> [Your instructions]: Set down the rows exactly as they appear, from the start of the rows through the line holding "coord(1120,83)", inclusive.

__________

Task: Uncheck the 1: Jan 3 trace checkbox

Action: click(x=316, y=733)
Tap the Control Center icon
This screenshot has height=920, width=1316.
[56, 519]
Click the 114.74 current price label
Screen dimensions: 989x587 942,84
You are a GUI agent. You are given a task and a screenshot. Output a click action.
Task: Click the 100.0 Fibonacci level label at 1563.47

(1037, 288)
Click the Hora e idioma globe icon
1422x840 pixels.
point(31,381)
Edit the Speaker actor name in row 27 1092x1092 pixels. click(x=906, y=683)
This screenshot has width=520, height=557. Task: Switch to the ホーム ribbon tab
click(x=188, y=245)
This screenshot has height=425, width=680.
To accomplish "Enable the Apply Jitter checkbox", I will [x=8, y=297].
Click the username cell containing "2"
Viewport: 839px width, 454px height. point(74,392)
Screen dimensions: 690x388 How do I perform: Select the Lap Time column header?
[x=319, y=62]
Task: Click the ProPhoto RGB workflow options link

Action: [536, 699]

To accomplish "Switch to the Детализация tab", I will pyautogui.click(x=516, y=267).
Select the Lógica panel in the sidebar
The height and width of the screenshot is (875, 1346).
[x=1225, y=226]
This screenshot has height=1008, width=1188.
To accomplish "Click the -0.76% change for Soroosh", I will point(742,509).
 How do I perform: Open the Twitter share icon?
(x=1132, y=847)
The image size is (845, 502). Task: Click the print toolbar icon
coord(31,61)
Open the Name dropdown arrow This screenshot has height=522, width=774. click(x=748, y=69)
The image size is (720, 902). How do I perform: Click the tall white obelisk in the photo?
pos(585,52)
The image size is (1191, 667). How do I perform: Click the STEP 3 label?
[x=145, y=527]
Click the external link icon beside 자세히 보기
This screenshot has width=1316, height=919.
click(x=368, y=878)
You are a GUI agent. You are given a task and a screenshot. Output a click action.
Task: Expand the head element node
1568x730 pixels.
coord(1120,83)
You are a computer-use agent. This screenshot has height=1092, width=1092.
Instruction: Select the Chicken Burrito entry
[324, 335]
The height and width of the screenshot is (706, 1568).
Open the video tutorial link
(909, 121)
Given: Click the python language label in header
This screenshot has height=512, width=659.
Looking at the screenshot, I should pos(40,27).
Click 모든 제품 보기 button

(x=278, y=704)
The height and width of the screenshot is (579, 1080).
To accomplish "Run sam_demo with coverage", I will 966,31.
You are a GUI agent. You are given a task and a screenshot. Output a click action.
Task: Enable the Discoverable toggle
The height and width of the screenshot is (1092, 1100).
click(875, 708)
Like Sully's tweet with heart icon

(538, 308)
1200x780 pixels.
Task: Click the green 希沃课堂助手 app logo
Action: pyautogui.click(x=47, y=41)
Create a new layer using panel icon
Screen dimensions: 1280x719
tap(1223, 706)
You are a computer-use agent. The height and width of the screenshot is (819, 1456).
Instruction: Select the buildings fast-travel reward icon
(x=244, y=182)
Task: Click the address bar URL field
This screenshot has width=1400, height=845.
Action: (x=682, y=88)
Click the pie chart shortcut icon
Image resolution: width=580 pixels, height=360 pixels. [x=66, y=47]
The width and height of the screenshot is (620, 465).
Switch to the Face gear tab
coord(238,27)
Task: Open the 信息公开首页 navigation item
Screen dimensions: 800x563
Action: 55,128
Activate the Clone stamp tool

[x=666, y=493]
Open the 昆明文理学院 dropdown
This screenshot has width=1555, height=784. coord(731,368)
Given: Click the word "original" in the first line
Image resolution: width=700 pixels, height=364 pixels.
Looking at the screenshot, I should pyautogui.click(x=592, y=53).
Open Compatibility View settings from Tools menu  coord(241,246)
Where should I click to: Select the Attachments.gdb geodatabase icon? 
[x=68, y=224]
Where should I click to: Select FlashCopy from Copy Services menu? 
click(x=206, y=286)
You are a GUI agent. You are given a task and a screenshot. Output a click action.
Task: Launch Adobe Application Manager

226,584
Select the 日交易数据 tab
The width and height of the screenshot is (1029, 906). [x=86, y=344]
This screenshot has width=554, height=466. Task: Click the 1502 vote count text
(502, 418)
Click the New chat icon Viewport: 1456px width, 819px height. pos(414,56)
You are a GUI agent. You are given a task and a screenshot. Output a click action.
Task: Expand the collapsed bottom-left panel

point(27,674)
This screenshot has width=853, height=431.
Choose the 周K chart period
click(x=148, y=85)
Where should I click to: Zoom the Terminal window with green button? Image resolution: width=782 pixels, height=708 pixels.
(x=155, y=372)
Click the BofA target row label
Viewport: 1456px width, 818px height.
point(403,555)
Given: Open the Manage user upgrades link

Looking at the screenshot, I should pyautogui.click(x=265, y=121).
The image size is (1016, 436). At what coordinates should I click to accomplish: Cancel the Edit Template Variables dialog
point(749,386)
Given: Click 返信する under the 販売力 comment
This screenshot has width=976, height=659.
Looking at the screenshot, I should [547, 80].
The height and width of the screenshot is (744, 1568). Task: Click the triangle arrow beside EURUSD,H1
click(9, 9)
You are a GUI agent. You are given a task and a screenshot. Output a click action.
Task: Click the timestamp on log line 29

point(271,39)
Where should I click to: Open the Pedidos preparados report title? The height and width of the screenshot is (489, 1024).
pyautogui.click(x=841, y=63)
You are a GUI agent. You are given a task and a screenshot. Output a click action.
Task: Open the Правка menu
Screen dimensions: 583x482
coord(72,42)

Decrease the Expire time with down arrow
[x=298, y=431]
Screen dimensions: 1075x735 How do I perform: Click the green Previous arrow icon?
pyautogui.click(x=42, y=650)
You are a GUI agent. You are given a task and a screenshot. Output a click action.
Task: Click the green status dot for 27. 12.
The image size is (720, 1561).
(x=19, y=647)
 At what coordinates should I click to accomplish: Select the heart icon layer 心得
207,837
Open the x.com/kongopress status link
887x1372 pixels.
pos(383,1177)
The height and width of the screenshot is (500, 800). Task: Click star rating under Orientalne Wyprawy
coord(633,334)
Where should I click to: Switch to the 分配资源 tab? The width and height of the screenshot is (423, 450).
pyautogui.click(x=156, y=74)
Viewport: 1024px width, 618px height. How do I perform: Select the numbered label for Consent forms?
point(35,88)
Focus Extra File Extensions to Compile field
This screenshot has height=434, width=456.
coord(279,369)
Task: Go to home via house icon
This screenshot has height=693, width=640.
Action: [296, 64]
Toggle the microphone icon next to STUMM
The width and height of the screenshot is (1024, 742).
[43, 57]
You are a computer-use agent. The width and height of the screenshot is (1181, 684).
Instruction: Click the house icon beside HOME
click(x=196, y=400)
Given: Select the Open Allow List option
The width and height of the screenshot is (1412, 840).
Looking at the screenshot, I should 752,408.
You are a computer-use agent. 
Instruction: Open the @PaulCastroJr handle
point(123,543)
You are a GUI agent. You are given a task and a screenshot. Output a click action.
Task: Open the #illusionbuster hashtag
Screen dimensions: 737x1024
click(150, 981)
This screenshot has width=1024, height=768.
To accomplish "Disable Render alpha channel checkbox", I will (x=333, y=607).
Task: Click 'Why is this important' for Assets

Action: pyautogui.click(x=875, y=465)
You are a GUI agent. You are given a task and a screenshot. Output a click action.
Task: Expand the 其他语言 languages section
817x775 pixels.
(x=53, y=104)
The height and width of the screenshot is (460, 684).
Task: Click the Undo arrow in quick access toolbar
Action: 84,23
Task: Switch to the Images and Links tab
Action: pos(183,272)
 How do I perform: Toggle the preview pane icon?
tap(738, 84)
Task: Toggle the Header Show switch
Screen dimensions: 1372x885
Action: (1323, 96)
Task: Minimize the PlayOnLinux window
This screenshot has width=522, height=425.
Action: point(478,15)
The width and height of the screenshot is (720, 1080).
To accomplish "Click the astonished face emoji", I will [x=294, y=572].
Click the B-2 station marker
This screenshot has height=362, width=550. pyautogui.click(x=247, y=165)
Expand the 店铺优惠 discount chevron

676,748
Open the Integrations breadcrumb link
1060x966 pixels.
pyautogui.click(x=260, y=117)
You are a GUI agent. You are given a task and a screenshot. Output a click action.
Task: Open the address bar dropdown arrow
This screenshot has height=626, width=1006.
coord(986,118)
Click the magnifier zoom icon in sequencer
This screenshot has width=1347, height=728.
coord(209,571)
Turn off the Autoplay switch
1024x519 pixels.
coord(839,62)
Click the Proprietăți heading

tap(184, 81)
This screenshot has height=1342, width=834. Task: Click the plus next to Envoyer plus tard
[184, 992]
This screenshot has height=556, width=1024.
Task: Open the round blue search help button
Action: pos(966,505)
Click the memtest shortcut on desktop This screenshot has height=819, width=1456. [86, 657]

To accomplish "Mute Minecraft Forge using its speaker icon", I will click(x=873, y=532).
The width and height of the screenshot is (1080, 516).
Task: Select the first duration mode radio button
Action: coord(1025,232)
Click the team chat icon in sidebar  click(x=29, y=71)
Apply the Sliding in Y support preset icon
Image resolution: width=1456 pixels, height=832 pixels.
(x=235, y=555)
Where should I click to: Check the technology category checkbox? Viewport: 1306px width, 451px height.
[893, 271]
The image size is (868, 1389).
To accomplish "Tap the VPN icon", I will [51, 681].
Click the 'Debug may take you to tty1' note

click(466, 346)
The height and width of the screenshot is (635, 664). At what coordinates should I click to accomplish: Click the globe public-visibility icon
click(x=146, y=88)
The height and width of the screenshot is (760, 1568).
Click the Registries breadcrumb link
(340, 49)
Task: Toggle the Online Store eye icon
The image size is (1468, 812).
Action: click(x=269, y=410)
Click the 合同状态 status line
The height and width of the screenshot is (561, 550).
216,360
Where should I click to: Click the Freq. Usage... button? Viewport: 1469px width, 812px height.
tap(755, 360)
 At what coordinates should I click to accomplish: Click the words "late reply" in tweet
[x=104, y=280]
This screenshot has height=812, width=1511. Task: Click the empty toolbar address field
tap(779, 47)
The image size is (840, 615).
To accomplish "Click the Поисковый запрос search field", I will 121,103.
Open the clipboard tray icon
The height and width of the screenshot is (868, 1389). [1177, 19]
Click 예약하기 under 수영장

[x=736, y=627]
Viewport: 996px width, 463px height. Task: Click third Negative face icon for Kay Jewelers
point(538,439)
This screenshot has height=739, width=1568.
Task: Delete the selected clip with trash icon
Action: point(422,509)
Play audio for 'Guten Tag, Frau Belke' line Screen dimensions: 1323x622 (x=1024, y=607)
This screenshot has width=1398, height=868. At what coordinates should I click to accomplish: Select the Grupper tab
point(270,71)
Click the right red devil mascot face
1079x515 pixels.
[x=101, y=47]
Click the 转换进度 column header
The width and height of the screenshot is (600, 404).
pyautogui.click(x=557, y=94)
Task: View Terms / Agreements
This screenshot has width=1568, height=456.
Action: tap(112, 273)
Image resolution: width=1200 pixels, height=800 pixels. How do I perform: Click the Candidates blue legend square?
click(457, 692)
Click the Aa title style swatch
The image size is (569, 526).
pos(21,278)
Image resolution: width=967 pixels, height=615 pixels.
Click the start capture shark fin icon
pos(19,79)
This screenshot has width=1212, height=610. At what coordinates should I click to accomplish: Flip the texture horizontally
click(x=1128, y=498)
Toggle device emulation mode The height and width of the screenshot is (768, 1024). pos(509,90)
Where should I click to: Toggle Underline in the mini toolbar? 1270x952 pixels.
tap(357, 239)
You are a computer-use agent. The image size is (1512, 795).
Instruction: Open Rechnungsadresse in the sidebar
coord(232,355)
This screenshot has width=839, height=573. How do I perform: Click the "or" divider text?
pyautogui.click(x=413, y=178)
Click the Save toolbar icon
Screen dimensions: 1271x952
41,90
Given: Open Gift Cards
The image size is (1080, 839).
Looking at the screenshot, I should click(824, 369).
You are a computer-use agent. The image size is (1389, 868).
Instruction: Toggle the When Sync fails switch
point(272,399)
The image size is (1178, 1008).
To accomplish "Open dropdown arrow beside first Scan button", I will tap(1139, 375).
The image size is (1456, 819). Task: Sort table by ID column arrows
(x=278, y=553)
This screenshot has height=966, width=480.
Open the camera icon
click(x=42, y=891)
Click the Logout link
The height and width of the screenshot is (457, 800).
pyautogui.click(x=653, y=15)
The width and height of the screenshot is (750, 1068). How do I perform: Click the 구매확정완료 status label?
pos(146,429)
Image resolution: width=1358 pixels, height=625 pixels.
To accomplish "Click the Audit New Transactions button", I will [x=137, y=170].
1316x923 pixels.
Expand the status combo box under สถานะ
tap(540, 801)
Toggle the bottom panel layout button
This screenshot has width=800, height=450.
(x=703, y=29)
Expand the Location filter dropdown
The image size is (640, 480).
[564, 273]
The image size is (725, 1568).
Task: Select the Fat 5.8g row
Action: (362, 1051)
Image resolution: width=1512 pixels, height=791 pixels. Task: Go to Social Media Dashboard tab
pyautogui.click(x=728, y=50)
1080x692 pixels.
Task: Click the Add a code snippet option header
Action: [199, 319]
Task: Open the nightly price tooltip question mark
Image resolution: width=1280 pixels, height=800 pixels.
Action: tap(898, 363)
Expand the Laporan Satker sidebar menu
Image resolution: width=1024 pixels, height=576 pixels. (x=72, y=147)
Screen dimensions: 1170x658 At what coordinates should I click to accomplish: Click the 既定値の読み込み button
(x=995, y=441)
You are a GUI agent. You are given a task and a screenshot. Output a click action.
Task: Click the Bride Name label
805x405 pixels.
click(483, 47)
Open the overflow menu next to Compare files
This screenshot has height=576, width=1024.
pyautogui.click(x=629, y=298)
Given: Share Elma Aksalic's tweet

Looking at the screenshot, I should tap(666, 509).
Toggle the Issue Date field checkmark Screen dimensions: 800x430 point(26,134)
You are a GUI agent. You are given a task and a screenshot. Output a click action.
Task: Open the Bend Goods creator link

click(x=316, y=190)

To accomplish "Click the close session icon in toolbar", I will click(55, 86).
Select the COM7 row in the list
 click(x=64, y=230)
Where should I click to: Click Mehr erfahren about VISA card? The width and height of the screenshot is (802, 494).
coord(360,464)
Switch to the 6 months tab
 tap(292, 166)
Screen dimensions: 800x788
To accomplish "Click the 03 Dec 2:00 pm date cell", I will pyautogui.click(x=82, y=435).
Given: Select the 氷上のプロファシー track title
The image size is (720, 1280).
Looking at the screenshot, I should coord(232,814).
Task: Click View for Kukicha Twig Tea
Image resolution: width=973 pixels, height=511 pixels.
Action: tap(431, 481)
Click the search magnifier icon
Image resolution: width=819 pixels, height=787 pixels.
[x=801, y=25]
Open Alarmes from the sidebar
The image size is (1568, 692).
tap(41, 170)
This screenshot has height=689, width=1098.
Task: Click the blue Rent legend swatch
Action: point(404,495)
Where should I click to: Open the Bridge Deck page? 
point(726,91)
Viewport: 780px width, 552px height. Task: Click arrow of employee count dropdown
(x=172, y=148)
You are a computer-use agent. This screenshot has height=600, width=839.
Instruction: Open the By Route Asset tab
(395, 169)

__________

> [Complete answer]:
Task: Uncheck the 1: Jan 3 trace checkbox

Action: click(x=316, y=733)
Tap the Control Center icon
This screenshot has height=920, width=1316.
[56, 519]
Click the 114.74 current price label
Screen dimensions: 989x587 942,84
You are a GUI agent. You are given a task and a screenshot. Output a click action.
Task: Click the 100.0 Fibonacci level label at 1563.47

(1037, 288)
Click the Hora e idioma globe icon
1422x840 pixels.
point(31,381)
Edit the Speaker actor name in row 27 1092x1092 pixels. click(x=906, y=683)
This screenshot has width=520, height=557. Task: Switch to the ホーム ribbon tab
click(x=188, y=245)
This screenshot has height=425, width=680.
To accomplish "Enable the Apply Jitter checkbox", I will [x=8, y=297].
Click the username cell containing "2"
Viewport: 839px width, 454px height. point(74,392)
Screen dimensions: 690x388 How do I perform: Select the Lap Time column header?
[x=319, y=62]
Task: Click the ProPhoto RGB workflow options link

Action: [536, 699]

To accomplish "Switch to the Детализация tab", I will pyautogui.click(x=516, y=267).
Select the Lógica panel in the sidebar
The height and width of the screenshot is (875, 1346).
[x=1225, y=226]
This screenshot has height=1008, width=1188.
To accomplish "Click the -0.76% change for Soroosh", I will point(742,509).
 How do I perform: Open the Twitter share icon?
(x=1132, y=847)
The image size is (845, 502). Task: Click the print toolbar icon
coord(31,61)
Open the Name dropdown arrow This screenshot has height=522, width=774. click(x=748, y=69)
The image size is (720, 902). How do I perform: Click the tall white obelisk in the photo?
pos(585,52)
The image size is (1191, 667). How do I perform: Click the STEP 3 label?
[x=145, y=527]
Click the external link icon beside 자세히 보기
This screenshot has width=1316, height=919.
click(x=368, y=878)
You are a GUI agent. You are given a task and a screenshot. Output a click action.
Task: Expand the head element node
1568x730 pixels.
coord(1120,83)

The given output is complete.